Exactly as they stand, repeat the lines from the one containing "Chiffrer votre projet (86, 1856)" through the final line of the listing, both ends included, and nothing else; skip the pictures.

•••

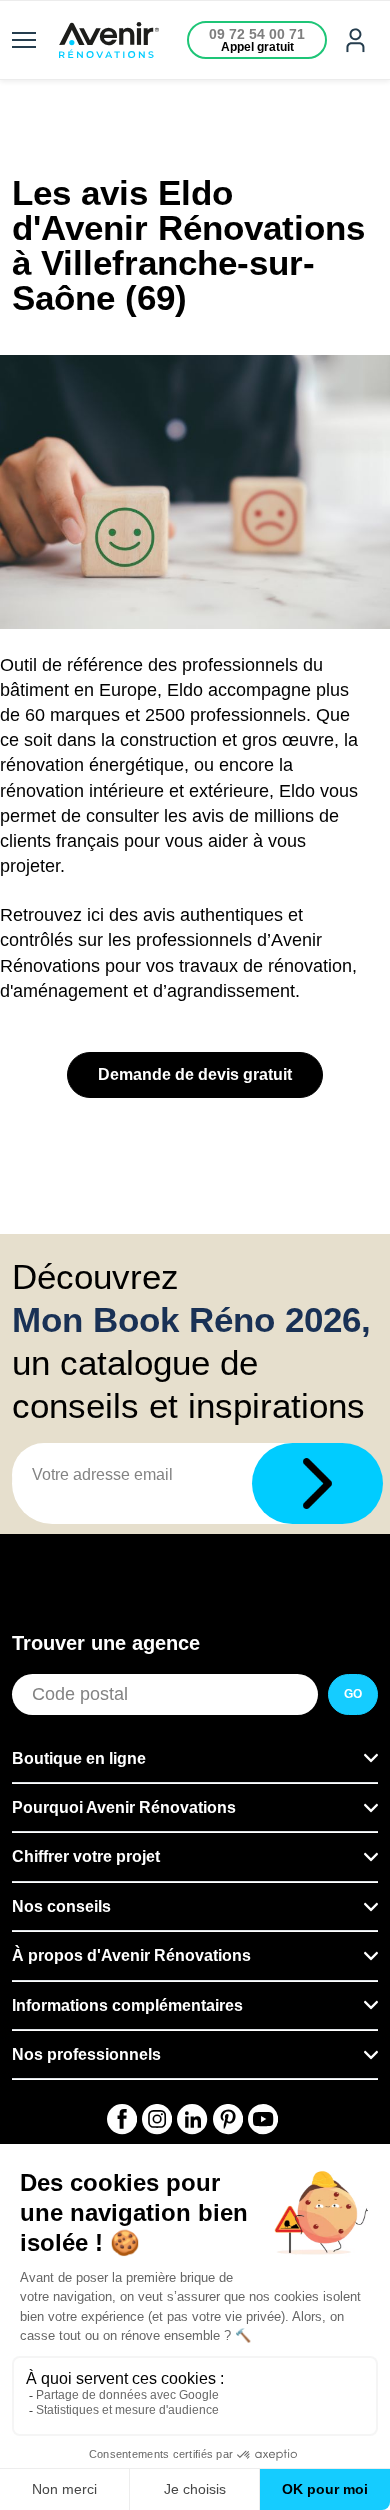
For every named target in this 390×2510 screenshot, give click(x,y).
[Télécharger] (317, 1483)
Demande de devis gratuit (195, 1074)
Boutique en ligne (79, 1758)
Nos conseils (61, 1906)
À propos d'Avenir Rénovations (131, 1955)
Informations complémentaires (127, 2005)
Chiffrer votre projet (86, 1856)
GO (353, 1694)
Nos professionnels (86, 2054)
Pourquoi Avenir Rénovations (124, 1807)
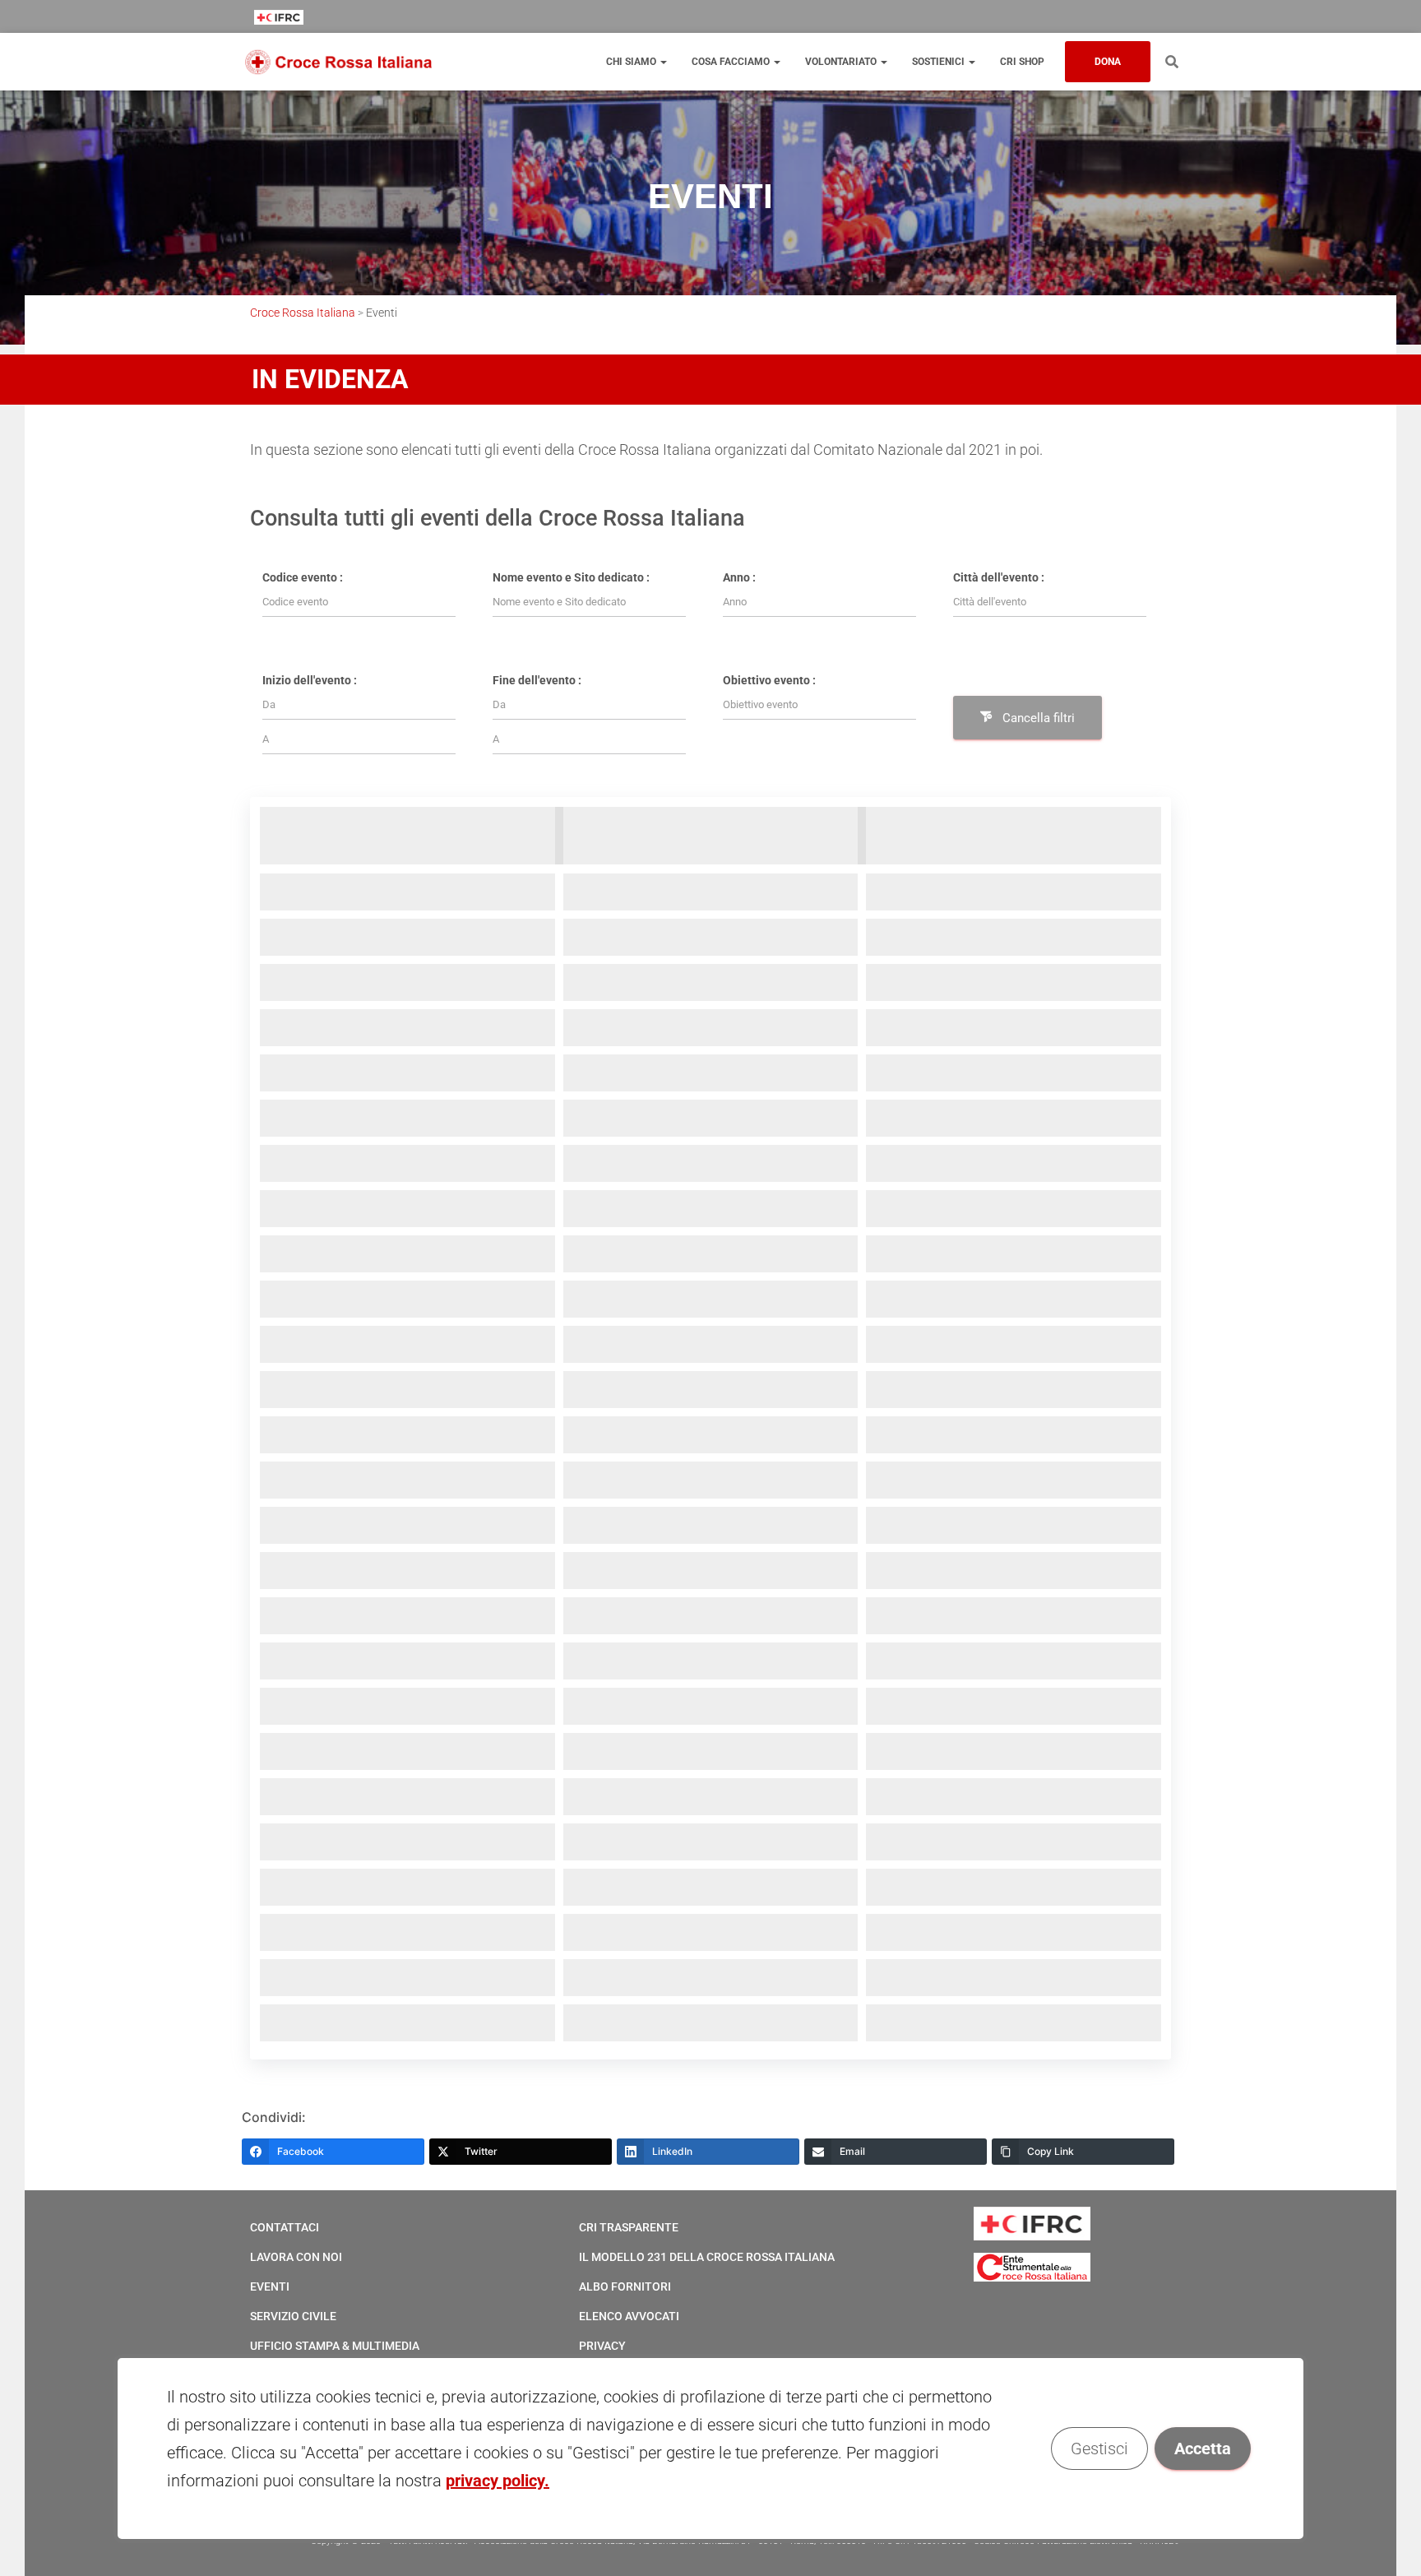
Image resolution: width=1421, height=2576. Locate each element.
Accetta (1202, 2448)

•••

■ Answer to this problem ■
Chiffrer votre projet (86, 1856)
GO (353, 1694)
Nos professionnels (86, 2054)
Pourquoi Avenir Rénovations (124, 1807)
Image resolution: width=1421, height=2576. Locate each element.
Accetta (1202, 2448)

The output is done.